You pretty much have to embrace the Homeopathic community in order to stay off the radar of the FDA.

"Nothing to see here, just more snake oil!"

He calls it “homeopathic energy” and says they’ve invested around $50,000 in it so far.

Maybe it's time he gives back the $100,000 and enrolls back in college. For anyone unfamiliar why it's such a red flag that someone voluntarily associates themselves with homepathy:

http://en.wikipedia.org/wiki/Homeopathy

Homeopathy is a system of alternative medicine originated in 1796 by Samuel Hahnemann, based on his doctrine of similia similibus curentur ("like cures like"), according to which a substance that causes the symptoms of a disease in healthy people will cure similar symptoms in sick people. It is widely considered a pseudoscience.

The remedies are prepared by repeatedly diluting a chosen substance in alcohol or distilled water, followed by forceful striking on an elastic body, called succussion.[7] Each dilution followed by succussion is said to increase the remedy's potency. Dilution usually continues well past the point where none of the original substance remains.

Basically, if you have a cold:

1. Start with a poison that causes cold symptoms

2. Dilute it with water

3. Repeat diluting it with water until the most sensitive scientific instruments can no longer detect the original substance

4. The water then has an "imprint" or "spirit" of the original substance which will cure the cold

He's a businessman, not the head of a charity.
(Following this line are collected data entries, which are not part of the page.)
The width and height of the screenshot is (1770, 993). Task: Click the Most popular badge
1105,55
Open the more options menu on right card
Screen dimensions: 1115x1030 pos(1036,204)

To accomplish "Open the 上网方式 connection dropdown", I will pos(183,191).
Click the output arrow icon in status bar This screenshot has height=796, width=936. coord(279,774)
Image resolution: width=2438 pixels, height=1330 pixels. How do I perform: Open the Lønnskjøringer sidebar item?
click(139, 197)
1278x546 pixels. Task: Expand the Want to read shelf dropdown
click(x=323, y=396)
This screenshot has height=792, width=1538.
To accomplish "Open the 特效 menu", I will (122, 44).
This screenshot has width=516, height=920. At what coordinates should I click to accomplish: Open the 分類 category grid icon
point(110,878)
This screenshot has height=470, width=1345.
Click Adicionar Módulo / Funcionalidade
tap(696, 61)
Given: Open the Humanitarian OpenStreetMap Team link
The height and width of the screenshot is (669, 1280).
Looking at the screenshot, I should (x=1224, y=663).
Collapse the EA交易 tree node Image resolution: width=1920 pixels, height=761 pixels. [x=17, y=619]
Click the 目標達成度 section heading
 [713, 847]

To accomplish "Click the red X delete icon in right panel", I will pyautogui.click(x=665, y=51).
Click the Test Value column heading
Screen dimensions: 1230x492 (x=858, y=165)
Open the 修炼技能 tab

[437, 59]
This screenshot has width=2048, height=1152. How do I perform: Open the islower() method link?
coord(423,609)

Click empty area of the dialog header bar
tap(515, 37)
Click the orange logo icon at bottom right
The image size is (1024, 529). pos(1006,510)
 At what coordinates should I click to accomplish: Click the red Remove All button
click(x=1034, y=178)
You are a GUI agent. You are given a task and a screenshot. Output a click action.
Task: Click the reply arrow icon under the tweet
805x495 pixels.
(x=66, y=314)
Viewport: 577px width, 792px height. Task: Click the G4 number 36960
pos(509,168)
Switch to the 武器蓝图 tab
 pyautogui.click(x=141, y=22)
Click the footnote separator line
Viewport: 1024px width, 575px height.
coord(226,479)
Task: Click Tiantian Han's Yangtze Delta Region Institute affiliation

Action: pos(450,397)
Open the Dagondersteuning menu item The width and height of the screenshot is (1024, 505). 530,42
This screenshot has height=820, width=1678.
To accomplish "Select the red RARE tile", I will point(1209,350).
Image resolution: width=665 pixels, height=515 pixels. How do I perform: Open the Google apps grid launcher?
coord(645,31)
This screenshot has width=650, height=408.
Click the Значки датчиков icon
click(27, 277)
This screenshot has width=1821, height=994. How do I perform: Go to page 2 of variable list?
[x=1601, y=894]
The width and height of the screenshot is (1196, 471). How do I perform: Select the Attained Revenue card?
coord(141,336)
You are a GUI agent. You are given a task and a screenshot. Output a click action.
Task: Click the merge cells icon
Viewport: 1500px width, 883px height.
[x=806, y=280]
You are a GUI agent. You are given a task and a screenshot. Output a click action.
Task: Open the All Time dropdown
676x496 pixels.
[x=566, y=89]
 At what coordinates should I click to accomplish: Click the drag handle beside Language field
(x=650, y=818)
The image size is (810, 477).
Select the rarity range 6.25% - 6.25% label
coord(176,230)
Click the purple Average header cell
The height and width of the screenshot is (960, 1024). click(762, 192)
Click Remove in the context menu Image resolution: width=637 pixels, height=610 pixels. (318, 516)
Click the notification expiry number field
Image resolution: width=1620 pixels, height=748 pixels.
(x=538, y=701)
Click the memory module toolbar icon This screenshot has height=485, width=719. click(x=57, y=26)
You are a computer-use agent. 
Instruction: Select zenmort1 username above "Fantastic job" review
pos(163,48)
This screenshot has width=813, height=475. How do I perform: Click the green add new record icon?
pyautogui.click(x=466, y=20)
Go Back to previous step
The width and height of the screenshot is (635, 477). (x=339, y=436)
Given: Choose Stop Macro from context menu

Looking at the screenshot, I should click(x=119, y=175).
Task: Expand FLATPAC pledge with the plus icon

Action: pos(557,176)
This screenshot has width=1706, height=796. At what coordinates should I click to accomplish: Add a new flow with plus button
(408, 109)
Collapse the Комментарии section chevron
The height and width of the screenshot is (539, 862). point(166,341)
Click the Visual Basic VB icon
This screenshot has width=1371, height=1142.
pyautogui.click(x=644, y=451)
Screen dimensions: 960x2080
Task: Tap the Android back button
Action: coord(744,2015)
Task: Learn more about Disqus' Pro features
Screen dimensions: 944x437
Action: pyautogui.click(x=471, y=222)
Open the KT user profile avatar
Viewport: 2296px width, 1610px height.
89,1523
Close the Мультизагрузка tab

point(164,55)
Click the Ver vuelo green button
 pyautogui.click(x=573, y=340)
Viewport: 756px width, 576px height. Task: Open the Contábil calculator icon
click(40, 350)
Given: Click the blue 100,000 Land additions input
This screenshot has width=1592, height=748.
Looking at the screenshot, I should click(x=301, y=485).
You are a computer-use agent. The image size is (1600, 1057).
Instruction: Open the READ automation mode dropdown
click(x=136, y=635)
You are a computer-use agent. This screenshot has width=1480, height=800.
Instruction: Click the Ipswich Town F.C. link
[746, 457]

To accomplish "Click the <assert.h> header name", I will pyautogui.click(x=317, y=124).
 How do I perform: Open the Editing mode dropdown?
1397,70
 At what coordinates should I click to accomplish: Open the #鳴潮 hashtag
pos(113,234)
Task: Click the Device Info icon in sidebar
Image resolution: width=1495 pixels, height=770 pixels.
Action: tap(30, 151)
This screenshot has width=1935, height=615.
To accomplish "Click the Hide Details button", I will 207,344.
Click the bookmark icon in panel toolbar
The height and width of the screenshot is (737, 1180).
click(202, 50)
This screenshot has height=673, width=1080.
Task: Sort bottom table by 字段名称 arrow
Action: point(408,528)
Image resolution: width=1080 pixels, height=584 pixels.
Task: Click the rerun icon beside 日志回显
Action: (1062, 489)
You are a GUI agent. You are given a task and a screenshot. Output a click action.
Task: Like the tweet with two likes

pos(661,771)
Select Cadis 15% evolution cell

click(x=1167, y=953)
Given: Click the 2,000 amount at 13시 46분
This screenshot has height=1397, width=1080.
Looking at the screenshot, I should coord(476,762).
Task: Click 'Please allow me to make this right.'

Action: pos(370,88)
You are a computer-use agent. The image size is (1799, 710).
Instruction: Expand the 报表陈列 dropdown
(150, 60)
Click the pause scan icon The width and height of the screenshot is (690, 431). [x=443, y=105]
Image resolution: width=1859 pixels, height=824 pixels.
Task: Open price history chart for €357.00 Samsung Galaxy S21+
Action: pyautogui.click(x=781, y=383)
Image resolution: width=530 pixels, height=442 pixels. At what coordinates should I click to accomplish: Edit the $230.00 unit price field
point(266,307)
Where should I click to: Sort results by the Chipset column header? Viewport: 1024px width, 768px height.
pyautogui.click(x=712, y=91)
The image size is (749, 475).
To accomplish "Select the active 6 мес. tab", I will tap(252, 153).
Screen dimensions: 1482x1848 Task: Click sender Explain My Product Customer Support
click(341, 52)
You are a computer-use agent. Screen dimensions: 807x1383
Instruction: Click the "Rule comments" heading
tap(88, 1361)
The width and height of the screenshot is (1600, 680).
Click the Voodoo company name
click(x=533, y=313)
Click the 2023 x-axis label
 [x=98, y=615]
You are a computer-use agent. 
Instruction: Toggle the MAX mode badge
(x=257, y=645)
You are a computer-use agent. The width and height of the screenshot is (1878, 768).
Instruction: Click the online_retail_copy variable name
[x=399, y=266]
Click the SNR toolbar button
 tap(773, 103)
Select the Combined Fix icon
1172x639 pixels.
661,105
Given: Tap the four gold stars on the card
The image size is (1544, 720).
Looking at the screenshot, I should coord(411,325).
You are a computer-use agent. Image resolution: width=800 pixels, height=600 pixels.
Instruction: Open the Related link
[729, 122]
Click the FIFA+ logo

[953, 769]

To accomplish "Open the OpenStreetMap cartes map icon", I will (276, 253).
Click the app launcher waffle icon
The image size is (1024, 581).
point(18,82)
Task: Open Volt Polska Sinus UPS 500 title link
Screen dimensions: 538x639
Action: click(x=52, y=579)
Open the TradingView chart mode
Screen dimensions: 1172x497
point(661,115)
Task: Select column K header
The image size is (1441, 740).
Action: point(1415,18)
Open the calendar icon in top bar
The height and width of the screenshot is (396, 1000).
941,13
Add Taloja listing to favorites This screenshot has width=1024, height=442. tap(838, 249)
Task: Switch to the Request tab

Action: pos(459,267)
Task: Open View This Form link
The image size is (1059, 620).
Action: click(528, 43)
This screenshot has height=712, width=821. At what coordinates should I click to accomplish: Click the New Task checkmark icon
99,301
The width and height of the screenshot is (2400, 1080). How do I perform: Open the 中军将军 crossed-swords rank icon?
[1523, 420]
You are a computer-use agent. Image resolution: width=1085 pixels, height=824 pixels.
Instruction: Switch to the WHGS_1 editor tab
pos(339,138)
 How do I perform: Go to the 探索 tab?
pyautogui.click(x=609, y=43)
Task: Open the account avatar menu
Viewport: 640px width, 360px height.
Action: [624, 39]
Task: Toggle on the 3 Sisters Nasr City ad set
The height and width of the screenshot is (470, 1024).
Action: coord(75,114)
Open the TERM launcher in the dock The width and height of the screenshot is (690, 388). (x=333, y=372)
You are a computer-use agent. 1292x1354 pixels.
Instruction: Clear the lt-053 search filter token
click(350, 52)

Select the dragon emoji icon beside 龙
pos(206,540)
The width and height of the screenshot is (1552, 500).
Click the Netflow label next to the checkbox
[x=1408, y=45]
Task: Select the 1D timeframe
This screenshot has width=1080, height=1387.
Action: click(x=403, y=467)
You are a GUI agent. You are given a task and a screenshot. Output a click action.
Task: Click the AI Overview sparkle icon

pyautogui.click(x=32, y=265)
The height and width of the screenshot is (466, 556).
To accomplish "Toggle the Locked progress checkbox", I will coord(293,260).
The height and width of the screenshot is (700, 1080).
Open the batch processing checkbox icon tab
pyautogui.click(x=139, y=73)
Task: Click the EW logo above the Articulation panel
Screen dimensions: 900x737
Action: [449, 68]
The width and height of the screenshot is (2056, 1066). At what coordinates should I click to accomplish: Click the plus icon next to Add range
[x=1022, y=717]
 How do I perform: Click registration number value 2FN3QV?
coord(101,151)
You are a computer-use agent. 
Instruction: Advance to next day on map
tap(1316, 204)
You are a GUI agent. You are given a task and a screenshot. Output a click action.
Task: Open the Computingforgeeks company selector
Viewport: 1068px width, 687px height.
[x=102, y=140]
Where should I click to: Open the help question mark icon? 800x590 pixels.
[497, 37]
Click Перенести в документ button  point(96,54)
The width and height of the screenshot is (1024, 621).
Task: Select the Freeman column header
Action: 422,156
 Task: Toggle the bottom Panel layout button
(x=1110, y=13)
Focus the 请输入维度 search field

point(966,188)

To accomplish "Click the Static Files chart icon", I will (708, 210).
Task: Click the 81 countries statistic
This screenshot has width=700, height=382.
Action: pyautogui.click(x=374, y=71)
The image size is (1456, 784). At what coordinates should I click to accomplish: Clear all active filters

In 2007, the homeopathic industry did $3.7 billion in sales. It is probably higher now.

On the other hand, if this thing works, it surely does so by placebo, but due to the harmful effects of actual caffeine usage, placebo might actually be a major benefit to the consumer.

$3.7 billion in sales is not a lot when you are talking about an industry or market.

Now if you spread the $3.7 billion over the different product options, one option alone is probably not going to bring in a whole bunch of revenue. Afterall, it isn't $3.7 billion for Caffeine sprays only...

If you give them 1/1000 of the total market, that is only $3.7 million in revenue for a company. That isn't what most would consider high potential.